§ Task requirements
Produce the full set of records below once more, exactly as they stand.

§ Given data
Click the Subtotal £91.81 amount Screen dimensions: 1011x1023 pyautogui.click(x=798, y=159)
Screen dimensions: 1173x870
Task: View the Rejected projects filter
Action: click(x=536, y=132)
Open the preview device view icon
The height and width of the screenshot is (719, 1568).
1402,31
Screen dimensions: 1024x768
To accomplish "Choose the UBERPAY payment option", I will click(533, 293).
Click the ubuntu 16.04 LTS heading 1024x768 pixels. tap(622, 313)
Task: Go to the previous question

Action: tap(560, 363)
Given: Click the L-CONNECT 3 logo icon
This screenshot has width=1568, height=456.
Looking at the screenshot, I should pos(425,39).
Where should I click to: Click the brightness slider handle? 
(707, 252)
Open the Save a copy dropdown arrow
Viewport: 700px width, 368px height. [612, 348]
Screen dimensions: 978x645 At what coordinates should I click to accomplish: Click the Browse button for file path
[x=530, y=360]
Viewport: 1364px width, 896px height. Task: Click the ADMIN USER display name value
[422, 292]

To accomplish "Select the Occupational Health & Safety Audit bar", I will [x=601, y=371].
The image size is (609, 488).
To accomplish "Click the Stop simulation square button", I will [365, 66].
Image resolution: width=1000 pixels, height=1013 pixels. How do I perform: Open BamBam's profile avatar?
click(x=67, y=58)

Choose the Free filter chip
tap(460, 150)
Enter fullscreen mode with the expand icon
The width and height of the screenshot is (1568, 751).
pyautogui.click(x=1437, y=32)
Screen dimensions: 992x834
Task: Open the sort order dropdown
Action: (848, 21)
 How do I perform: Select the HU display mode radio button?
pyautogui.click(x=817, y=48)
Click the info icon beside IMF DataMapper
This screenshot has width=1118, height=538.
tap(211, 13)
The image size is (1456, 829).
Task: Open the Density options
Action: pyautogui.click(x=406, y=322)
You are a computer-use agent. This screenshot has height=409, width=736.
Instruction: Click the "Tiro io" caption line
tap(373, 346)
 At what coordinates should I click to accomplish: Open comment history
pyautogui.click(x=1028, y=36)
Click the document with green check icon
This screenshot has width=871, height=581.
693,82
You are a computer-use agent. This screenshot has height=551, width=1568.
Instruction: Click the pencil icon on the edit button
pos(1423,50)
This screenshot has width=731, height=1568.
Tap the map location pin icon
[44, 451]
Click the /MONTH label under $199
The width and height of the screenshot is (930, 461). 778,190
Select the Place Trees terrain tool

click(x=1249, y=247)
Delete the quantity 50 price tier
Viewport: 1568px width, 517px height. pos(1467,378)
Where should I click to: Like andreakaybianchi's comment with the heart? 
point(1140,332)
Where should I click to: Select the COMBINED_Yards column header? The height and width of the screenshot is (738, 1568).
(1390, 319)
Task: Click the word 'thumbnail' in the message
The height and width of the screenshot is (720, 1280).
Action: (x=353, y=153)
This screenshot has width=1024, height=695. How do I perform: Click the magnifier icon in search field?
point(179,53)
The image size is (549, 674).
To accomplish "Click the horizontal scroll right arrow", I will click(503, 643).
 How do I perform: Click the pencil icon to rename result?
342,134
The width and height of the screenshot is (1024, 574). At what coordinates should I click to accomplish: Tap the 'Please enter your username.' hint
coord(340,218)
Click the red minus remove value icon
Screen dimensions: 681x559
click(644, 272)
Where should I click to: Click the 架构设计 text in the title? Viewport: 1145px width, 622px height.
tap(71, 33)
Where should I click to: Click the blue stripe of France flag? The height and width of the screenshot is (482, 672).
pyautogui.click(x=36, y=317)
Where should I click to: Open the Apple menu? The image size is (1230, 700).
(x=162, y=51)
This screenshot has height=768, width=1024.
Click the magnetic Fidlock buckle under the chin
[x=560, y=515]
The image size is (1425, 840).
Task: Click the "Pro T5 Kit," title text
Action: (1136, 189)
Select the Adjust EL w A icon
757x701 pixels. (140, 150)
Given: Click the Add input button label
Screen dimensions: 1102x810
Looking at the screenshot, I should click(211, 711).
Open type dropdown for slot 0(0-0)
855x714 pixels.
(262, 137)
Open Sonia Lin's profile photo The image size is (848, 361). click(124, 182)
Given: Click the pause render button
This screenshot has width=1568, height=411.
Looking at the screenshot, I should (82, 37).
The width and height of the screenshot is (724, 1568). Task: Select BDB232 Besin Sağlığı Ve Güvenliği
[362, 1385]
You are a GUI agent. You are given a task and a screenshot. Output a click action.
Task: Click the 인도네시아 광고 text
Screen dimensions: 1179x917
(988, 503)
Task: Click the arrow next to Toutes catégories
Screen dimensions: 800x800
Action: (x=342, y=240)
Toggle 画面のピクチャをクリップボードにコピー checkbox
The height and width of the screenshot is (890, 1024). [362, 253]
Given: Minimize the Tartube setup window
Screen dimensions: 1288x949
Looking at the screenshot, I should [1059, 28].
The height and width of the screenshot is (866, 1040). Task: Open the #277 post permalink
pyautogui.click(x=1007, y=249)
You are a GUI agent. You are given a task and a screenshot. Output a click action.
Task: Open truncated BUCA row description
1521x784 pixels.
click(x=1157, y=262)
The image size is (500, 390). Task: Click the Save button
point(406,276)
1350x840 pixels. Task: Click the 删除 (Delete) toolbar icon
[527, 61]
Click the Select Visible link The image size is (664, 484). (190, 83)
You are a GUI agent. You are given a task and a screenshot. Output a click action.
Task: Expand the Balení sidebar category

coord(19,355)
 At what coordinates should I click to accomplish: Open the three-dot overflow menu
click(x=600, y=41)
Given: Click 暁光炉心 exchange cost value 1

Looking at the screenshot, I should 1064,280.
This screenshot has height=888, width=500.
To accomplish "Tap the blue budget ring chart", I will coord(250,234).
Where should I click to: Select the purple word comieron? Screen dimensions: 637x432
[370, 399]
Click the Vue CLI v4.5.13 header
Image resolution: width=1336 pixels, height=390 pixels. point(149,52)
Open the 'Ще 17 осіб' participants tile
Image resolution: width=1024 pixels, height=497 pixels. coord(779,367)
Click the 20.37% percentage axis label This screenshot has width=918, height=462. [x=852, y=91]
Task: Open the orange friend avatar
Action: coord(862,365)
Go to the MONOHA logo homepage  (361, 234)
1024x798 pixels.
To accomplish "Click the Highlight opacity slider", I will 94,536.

§ Written answer
Click the Subtotal £91.81 amount Screen dimensions: 1011x1023 pyautogui.click(x=798, y=159)
Screen dimensions: 1173x870
Task: View the Rejected projects filter
Action: click(x=536, y=132)
Open the preview device view icon
The height and width of the screenshot is (719, 1568).
1402,31
Screen dimensions: 1024x768
To accomplish "Choose the UBERPAY payment option", I will click(533, 293).
Click the ubuntu 16.04 LTS heading 1024x768 pixels. tap(622, 313)
Task: Go to the previous question

Action: tap(560, 363)
Given: Click the L-CONNECT 3 logo icon
This screenshot has width=1568, height=456.
Looking at the screenshot, I should pos(425,39).
Where should I click to: Click the brightness slider handle? 
(707, 252)
Open the Save a copy dropdown arrow
Viewport: 700px width, 368px height. [612, 348]
Screen dimensions: 978x645 At what coordinates should I click to accomplish: Click the Browse button for file path
[x=530, y=360]
Viewport: 1364px width, 896px height. Task: Click the ADMIN USER display name value
[422, 292]

To accomplish "Select the Occupational Health & Safety Audit bar", I will [x=601, y=371].
The image size is (609, 488).
To accomplish "Click the Stop simulation square button", I will [365, 66].
Image resolution: width=1000 pixels, height=1013 pixels. How do I perform: Open BamBam's profile avatar?
click(x=67, y=58)

Choose the Free filter chip
tap(460, 150)
Enter fullscreen mode with the expand icon
The width and height of the screenshot is (1568, 751).
pyautogui.click(x=1437, y=32)
Screen dimensions: 992x834
Task: Open the sort order dropdown
Action: (848, 21)
 How do I perform: Select the HU display mode radio button?
pyautogui.click(x=817, y=48)
Click the info icon beside IMF DataMapper
This screenshot has width=1118, height=538.
tap(211, 13)
The image size is (1456, 829).
Task: Open the Density options
Action: pyautogui.click(x=406, y=322)
You are a computer-use agent. This screenshot has height=409, width=736.
Instruction: Click the "Tiro io" caption line
tap(373, 346)
 At what coordinates should I click to accomplish: Open comment history
pyautogui.click(x=1028, y=36)
Click the document with green check icon
This screenshot has width=871, height=581.
693,82
You are a computer-use agent. This screenshot has height=551, width=1568.
Instruction: Click the pencil icon on the edit button
pos(1423,50)
This screenshot has width=731, height=1568.
Tap the map location pin icon
[44, 451]
Click the /MONTH label under $199
The width and height of the screenshot is (930, 461). 778,190
Select the Place Trees terrain tool

click(x=1249, y=247)
Delete the quantity 50 price tier
Viewport: 1568px width, 517px height. pos(1467,378)
Where should I click to: Like andreakaybianchi's comment with the heart? 
point(1140,332)
Where should I click to: Select the COMBINED_Yards column header? The height and width of the screenshot is (738, 1568).
(1390, 319)
Task: Click the word 'thumbnail' in the message
The height and width of the screenshot is (720, 1280).
Action: (x=353, y=153)
This screenshot has width=1024, height=695. How do I perform: Click the magnifier icon in search field?
point(179,53)
The image size is (549, 674).
To accomplish "Click the horizontal scroll right arrow", I will click(503, 643).
 How do I perform: Click the pencil icon to rename result?
342,134
The width and height of the screenshot is (1024, 574). At what coordinates should I click to accomplish: Tap the 'Please enter your username.' hint
coord(340,218)
Click the red minus remove value icon
Screen dimensions: 681x559
click(644, 272)
Where should I click to: Click the 架构设计 text in the title? Viewport: 1145px width, 622px height.
tap(71, 33)
Where should I click to: Click the blue stripe of France flag? The height and width of the screenshot is (482, 672).
pyautogui.click(x=36, y=317)
Where should I click to: Open the Apple menu? The image size is (1230, 700).
(x=162, y=51)
This screenshot has height=768, width=1024.
Click the magnetic Fidlock buckle under the chin
[x=560, y=515]
The image size is (1425, 840).
Task: Click the "Pro T5 Kit," title text
Action: (1136, 189)
Select the Adjust EL w A icon
757x701 pixels. (140, 150)
Given: Click the Add input button label
Screen dimensions: 1102x810
Looking at the screenshot, I should click(211, 711).
Open type dropdown for slot 0(0-0)
855x714 pixels.
(262, 137)
Open Sonia Lin's profile photo The image size is (848, 361). click(124, 182)
Given: Click the pause render button
This screenshot has width=1568, height=411.
Looking at the screenshot, I should (82, 37).
The width and height of the screenshot is (724, 1568). Task: Select BDB232 Besin Sağlığı Ve Güvenliği
[362, 1385]
You are a GUI agent. You are given a task and a screenshot. Output a click action.
Task: Click the 인도네시아 광고 text
Screen dimensions: 1179x917
(988, 503)
Task: Click the arrow next to Toutes catégories
Screen dimensions: 800x800
Action: (x=342, y=240)
Toggle 画面のピクチャをクリップボードにコピー checkbox
The height and width of the screenshot is (890, 1024). [362, 253]
Given: Minimize the Tartube setup window
Screen dimensions: 1288x949
Looking at the screenshot, I should [1059, 28].
The height and width of the screenshot is (866, 1040). Task: Open the #277 post permalink
pyautogui.click(x=1007, y=249)
You are a GUI agent. You are given a task and a screenshot. Output a click action.
Task: Open truncated BUCA row description
1521x784 pixels.
click(x=1157, y=262)
The image size is (500, 390). Task: Click the Save button
point(406,276)
1350x840 pixels. Task: Click the 删除 (Delete) toolbar icon
[527, 61]
Click the Select Visible link The image size is (664, 484). (190, 83)
You are a GUI agent. You are given a task and a screenshot. Output a click action.
Task: Expand the Balení sidebar category

coord(19,355)
 At what coordinates should I click to accomplish: Open the three-dot overflow menu
click(x=600, y=41)
Given: Click 暁光炉心 exchange cost value 1

Looking at the screenshot, I should 1064,280.
This screenshot has height=888, width=500.
To accomplish "Tap the blue budget ring chart", I will coord(250,234).
Where should I click to: Select the purple word comieron? Screen dimensions: 637x432
[370, 399]
Click the Vue CLI v4.5.13 header
Image resolution: width=1336 pixels, height=390 pixels. point(149,52)
Open the 'Ще 17 осіб' participants tile
Image resolution: width=1024 pixels, height=497 pixels. coord(779,367)
Click the 20.37% percentage axis label This screenshot has width=918, height=462. [x=852, y=91]
Task: Open the orange friend avatar
Action: coord(862,365)
Go to the MONOHA logo homepage  (361, 234)
1024x798 pixels.
To accomplish "Click the Highlight opacity slider", I will 94,536.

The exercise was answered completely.